**PROBLEM TO SOLVE:**
Read through the data, and wherever a line holds the word "Given", write that line out.

•••••

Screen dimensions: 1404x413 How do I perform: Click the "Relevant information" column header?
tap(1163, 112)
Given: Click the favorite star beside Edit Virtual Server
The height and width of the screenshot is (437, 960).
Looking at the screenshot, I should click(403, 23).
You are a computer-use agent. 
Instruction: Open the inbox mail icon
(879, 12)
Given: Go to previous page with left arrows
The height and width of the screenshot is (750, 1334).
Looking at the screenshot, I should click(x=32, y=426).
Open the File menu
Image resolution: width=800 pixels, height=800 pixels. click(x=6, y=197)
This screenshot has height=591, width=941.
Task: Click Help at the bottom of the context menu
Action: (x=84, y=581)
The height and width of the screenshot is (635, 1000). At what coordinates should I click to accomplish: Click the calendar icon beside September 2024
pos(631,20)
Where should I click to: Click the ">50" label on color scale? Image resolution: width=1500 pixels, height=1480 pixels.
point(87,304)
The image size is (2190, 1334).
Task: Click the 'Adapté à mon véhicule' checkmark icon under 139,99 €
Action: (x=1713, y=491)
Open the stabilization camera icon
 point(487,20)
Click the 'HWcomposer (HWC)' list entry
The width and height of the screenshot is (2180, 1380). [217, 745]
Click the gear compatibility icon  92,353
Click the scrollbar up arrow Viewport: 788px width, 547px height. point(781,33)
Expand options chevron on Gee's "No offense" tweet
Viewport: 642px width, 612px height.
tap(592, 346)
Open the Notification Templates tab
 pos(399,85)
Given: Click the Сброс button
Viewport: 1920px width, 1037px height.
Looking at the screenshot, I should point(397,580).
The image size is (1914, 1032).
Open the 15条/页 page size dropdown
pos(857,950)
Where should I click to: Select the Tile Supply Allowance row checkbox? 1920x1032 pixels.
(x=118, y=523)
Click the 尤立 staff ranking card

•••••

**THE ANSWER:**
Given: Click the favorite star beside Edit Virtual Server
Given: Go to previous page with left arrows
Given: Click the Сброс button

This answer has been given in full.